An embittered wife. A “painted queen.” A virago who curses all who have crossed her. At first glance, the women of Shakespeare Theatre Company’s Richard the Third would not seem to be particularly good candidates for the Year of the Woman. But if you look deeper, there are remarkable women in David Muse’s production—women who made history. Let’s put the spotlight on them.
Cara Ricketts as Lady Anne of Neville
Richard’s courtship of Lady Anne of Neville is one of the most difficult scenes in all of Shakespeare. Superficially, it might seem that Lady Anne will lose by giving in to Richard. After all, according to the play, he has just killed her husband and her father-in-law.
But there is more to Anne’s story. She is a notable heiress, being the daughter of the late Earl of Warwick, known as the “Kingmaker.” By marrying Richard, she will protect her inheritance. Ricketts and Matthew Rauch’s Richard also suggest there is an attraction between the two.
Anne knows she is at risk as a woman alone in this dangerous, patriarchal society. As Ricketts notes in her Asides interview, “She’s not hopeful of Richard’s redemption but she is hopeful of herself. She hopes to be able to manipulate and work around Richard.” This may be naïve, but she is likely in shock.
Richard flatters her, praising her beauty and claiming that he has literally committed murder for her sake. He even offers her his sword to kill him. He is manipulating her, but she may have her own reasons for wanting to say yes.
So here we see not a woman who is weak, but a woman who is frightened and attempting to make the best of her limited options. Nor will she be the first to think she can change a man into a better person.

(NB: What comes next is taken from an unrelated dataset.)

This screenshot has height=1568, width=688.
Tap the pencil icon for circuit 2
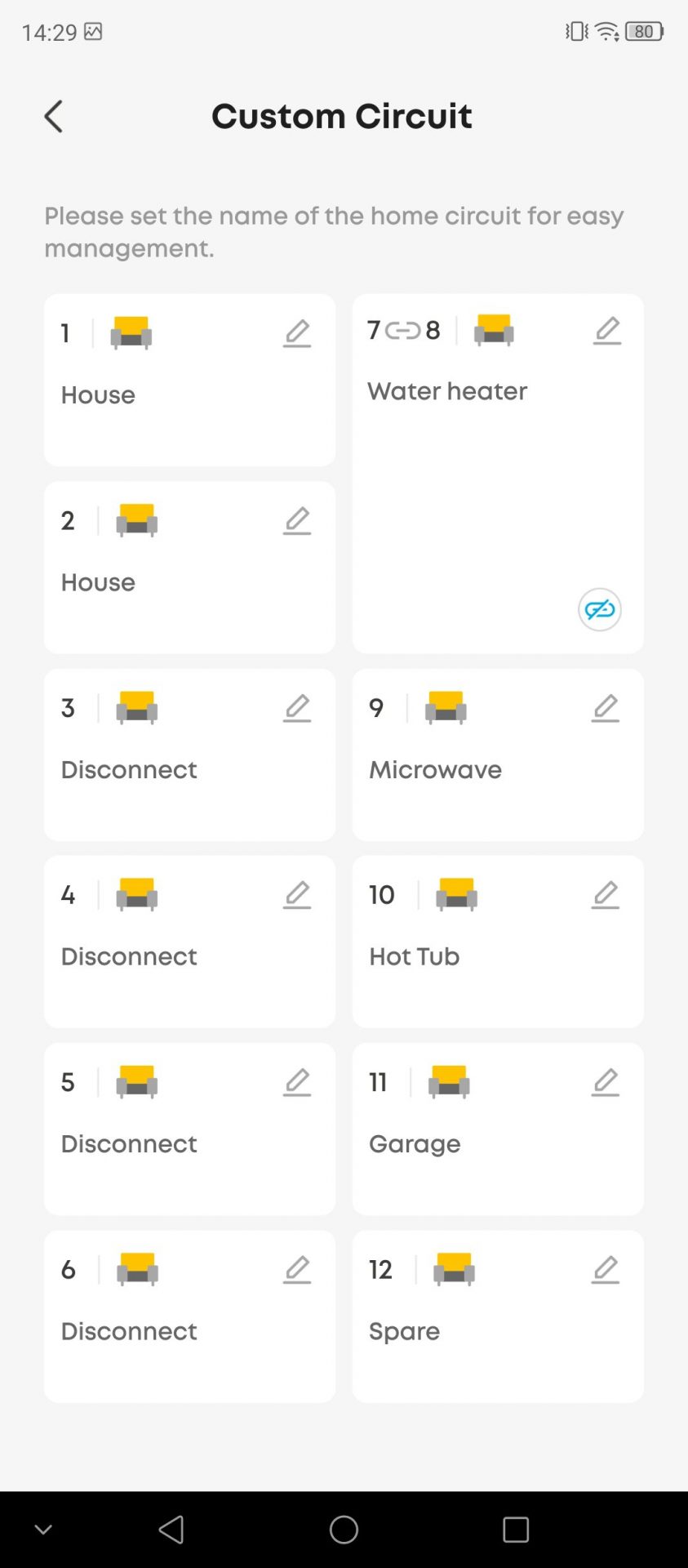coord(297,520)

Cara Ricketts’ performance suggests that she hopes to reform Richard. She makes the scene believable with her detailed and subtle portrayal.
Robynn Rodriguez as Queen Elizabeth
Elizabeth Woodville is the beautiful widow Edward IV fell in love with, thwarting the Kingmaker Warwick’s plans to marry him to a foreign princess. Unfortunately, she had what her enemies considered an undistinguished background. She was also cursed with a multitude of grasping relatives who made themselves disliked. The most egregious example of their ambition was the betrothal of Elizabeth’s 20-year-old brother, John Woodville, to the dowager duchess of Norfolk, a wealthy woman in her sixties.

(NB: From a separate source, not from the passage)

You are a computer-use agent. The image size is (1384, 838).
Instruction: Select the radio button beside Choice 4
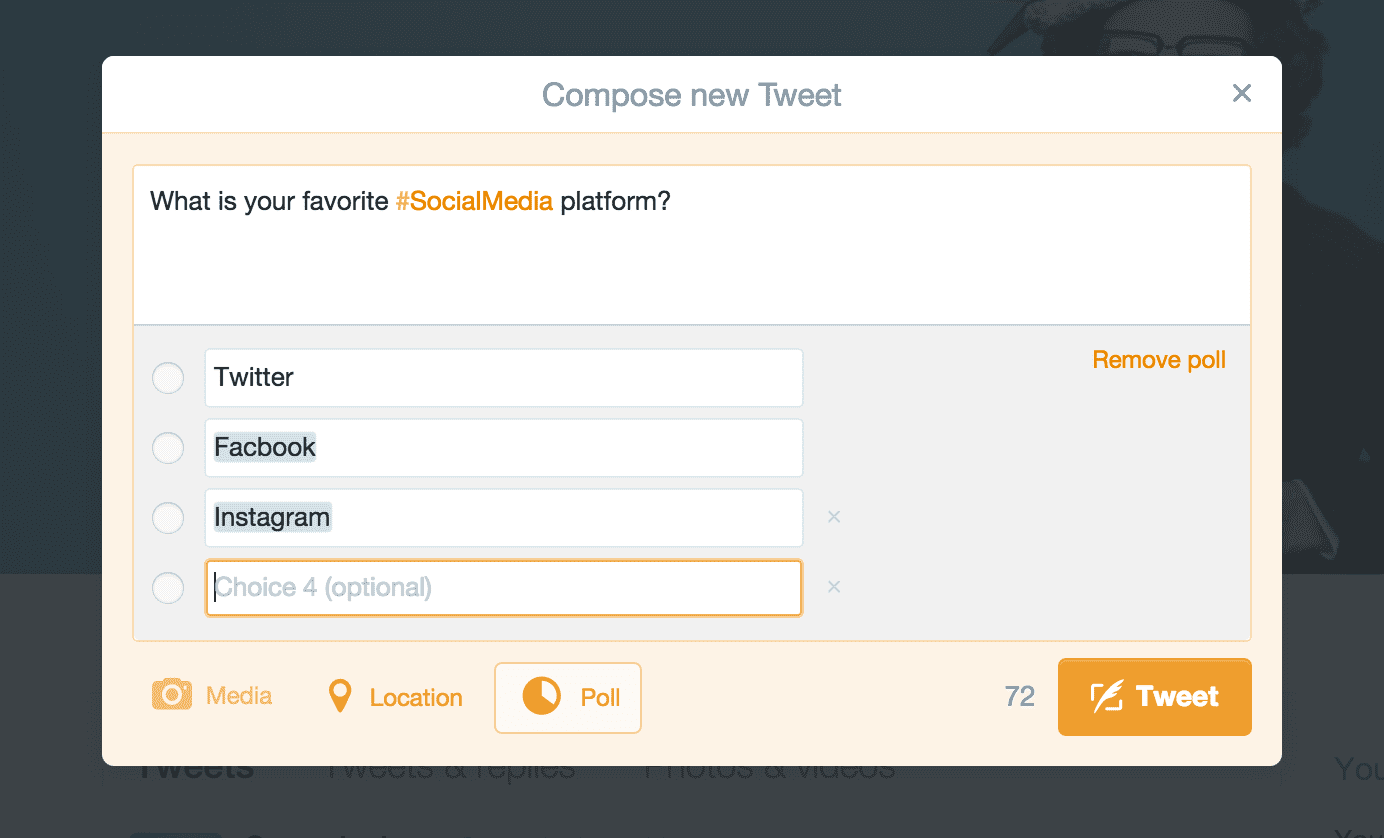168,588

However, it is possible that some of this criticism was simply sexist. A man who advanced himself thus might be applauded for his aggressiveness and strategic choices. Certainly, Warwick the Kingmaker promoted his own family for years.
Once the King is dead, she knows she too faces danger. Although she suffers tremendous losses, she is one of the few on stage who outwits Richard. She assures her daughter’s future, and in doing so the future of the kingdom.

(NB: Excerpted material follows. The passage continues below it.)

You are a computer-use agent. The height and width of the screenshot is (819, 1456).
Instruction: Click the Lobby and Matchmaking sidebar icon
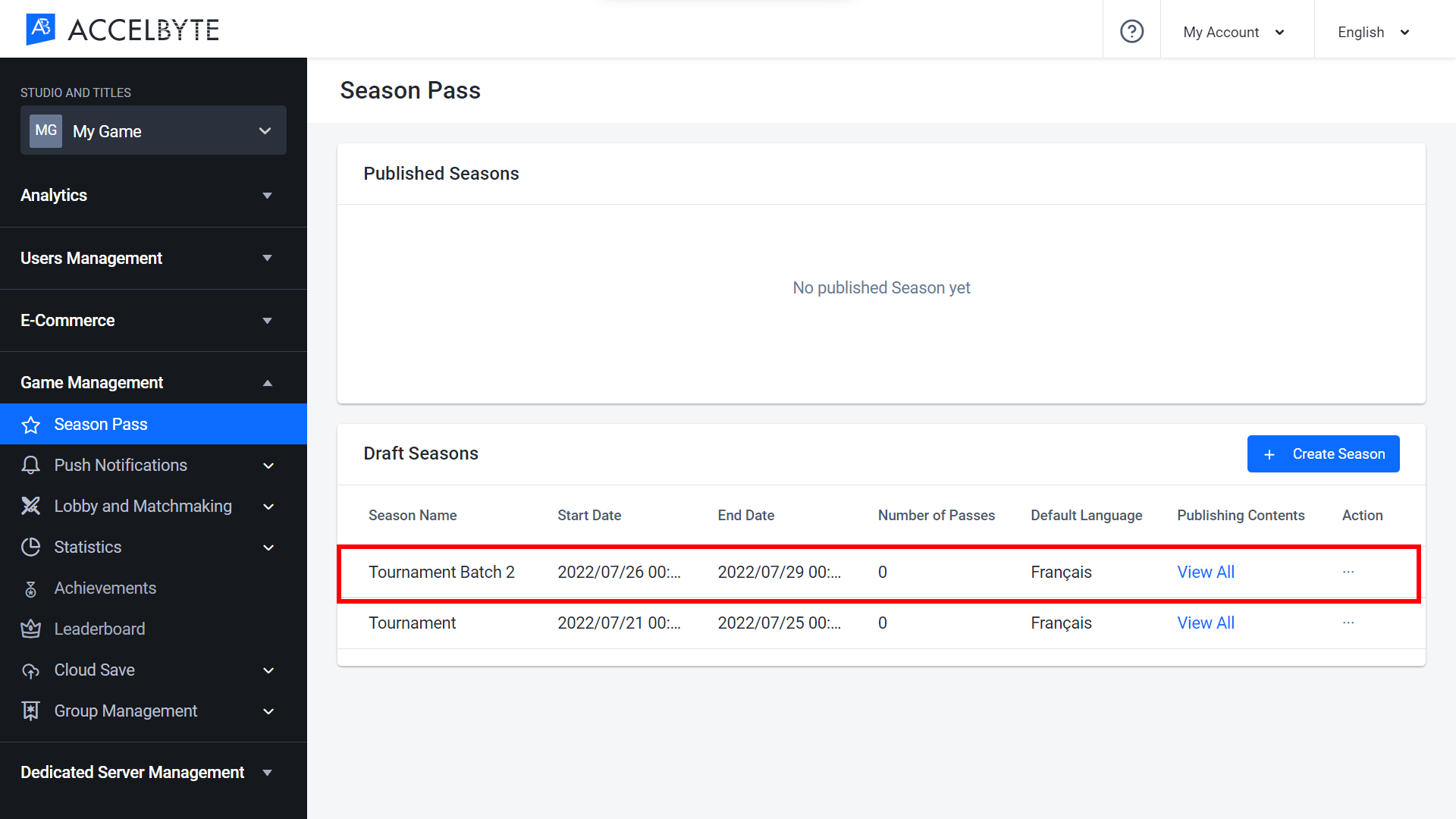click(x=30, y=506)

Robynn Rodriguez presents us with all aspects of this complicated woman–a woman who faces tremendous grief, but who can still protect her family by making better choices.
Lizan Mitchell as Margaret of Anjou
The night I saw Richard the Third, Lizan Mitchell received applause upon several of her exits. Such was the quality of her performance as the widow of Henry VI and mother of a murdered prince.
Margaret is the most powerful woman in the Henry VI tetralogy, playing politics and leading an army. Now, she has the permission of age: to speak her mind. She revels in the relentless honesty of a woman who has lost everything. And her prophecies all come true, every single one of them.
Unfazed by being called a hideous hag and a witch, Margaret is incandescent with the rage of an older generation. She has been drained of all her advantages. Her only joy is to seek revenge.
Her victory is to survive until she finds refuge in France. Given the bloodthirsty nature of her enemies, that is no small achievement.
Sandra Shipley as the Duchess of York
According to Shakespeare, Richard’s mother hated him from birth because of his deformity. This lack of love caused Richard to turn evil. But it is hard to know which came first, her hatred or his wicked nature.
Sworn enemy to Margaret of Anjou, the Duchess is mother to two kings. Here, her presence emphasizes the villainy of her son Richard. A man who is hated by his own mother must be truly monstrous.
Shipley brings us this unnatural mother in all her strength and fury.
The Victory of Female Energy
Director David Muse has cast two traditionally male roles with females: Sofiya Cheyenne as the Mayor of London and Evelyn Spahr as the Earl of Richmond, who becomes Henry VII. It is worth noting that (except for the Mayor of London) all the women ultimately oppose Richard. Richard’s enablers are, by and large, men.
Here, Muse is emphasizing the importance of female energy. Richard ignores this energy at his peril.
The play is called Richard the Third for a reason. But in the end, women prevail.
Running Time: Two hours and 30 minutes, with one 15-minute intermission.